### Records to process
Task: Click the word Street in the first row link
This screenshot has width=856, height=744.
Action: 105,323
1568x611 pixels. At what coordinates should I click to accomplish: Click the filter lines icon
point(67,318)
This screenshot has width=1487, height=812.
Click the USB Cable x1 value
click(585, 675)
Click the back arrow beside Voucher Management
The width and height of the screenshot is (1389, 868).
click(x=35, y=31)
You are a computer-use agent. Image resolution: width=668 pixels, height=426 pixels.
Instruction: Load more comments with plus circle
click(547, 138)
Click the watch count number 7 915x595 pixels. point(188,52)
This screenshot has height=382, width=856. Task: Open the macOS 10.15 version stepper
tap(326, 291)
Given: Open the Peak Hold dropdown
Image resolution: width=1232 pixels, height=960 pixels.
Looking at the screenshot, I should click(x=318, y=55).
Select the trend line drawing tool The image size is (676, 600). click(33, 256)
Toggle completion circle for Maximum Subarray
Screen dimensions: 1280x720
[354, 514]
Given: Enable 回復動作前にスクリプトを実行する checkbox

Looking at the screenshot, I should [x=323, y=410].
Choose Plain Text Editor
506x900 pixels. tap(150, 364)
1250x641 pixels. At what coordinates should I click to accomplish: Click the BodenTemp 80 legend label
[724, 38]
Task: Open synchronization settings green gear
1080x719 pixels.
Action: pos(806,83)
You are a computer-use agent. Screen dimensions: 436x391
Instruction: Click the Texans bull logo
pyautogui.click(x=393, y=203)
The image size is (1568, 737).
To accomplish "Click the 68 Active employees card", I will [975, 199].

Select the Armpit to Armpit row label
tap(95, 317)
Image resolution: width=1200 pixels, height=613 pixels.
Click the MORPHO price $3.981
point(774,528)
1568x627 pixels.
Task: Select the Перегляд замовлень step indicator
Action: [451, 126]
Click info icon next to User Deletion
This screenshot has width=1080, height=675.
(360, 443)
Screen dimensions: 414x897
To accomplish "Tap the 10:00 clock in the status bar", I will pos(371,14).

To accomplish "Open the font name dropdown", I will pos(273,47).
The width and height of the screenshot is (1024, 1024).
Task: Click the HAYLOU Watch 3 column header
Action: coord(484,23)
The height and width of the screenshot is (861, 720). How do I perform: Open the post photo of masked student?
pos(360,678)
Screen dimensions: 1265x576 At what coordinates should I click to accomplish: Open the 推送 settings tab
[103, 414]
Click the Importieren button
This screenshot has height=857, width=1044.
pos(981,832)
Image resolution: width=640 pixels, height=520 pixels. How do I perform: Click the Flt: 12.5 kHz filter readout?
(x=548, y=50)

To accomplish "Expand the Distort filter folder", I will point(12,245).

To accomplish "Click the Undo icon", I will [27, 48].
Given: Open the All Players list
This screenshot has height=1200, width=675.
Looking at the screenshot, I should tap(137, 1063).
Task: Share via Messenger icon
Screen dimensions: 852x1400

### Exercise
The data are to be transcribed in full, exactly as given.

### Task output
Task: Click the word Street in the first row link
This screenshot has width=856, height=744.
Action: 105,323
1568x611 pixels. At what coordinates should I click to accomplish: Click the filter lines icon
point(67,318)
This screenshot has width=1487, height=812.
Click the USB Cable x1 value
click(585, 675)
Click the back arrow beside Voucher Management
The width and height of the screenshot is (1389, 868).
click(x=35, y=31)
You are a computer-use agent. Image resolution: width=668 pixels, height=426 pixels.
Instruction: Load more comments with plus circle
click(547, 138)
Click the watch count number 7 915x595 pixels. point(188,52)
This screenshot has height=382, width=856. Task: Open the macOS 10.15 version stepper
tap(326, 291)
Given: Open the Peak Hold dropdown
Image resolution: width=1232 pixels, height=960 pixels.
Looking at the screenshot, I should click(x=318, y=55).
Select the trend line drawing tool The image size is (676, 600). click(33, 256)
Toggle completion circle for Maximum Subarray
Screen dimensions: 1280x720
[354, 514]
Given: Enable 回復動作前にスクリプトを実行する checkbox

Looking at the screenshot, I should [x=323, y=410].
Choose Plain Text Editor
506x900 pixels. tap(150, 364)
1250x641 pixels. At what coordinates should I click to accomplish: Click the BodenTemp 80 legend label
[724, 38]
Task: Open synchronization settings green gear
1080x719 pixels.
Action: pos(806,83)
You are a computer-use agent. Screen dimensions: 436x391
Instruction: Click the Texans bull logo
pyautogui.click(x=393, y=203)
The image size is (1568, 737).
To accomplish "Click the 68 Active employees card", I will [975, 199].

Select the Armpit to Armpit row label
tap(95, 317)
Image resolution: width=1200 pixels, height=613 pixels.
Click the MORPHO price $3.981
point(774,528)
1568x627 pixels.
Task: Select the Перегляд замовлень step indicator
Action: [451, 126]
Click info icon next to User Deletion
This screenshot has width=1080, height=675.
(360, 443)
Screen dimensions: 414x897
To accomplish "Tap the 10:00 clock in the status bar", I will pos(371,14).

To accomplish "Open the font name dropdown", I will pos(273,47).
The width and height of the screenshot is (1024, 1024).
Task: Click the HAYLOU Watch 3 column header
Action: coord(484,23)
The height and width of the screenshot is (861, 720). How do I perform: Open the post photo of masked student?
pos(360,678)
Screen dimensions: 1265x576 At what coordinates should I click to accomplish: Open the 推送 settings tab
[103, 414]
Click the Importieren button
This screenshot has height=857, width=1044.
pos(981,832)
Image resolution: width=640 pixels, height=520 pixels. How do I perform: Click the Flt: 12.5 kHz filter readout?
(x=548, y=50)

To accomplish "Expand the Distort filter folder", I will point(12,245).

To accomplish "Click the Undo icon", I will [27, 48].
Given: Open the All Players list
This screenshot has height=1200, width=675.
Looking at the screenshot, I should tap(137, 1063).
Task: Share via Messenger icon
Screen dimensions: 852x1400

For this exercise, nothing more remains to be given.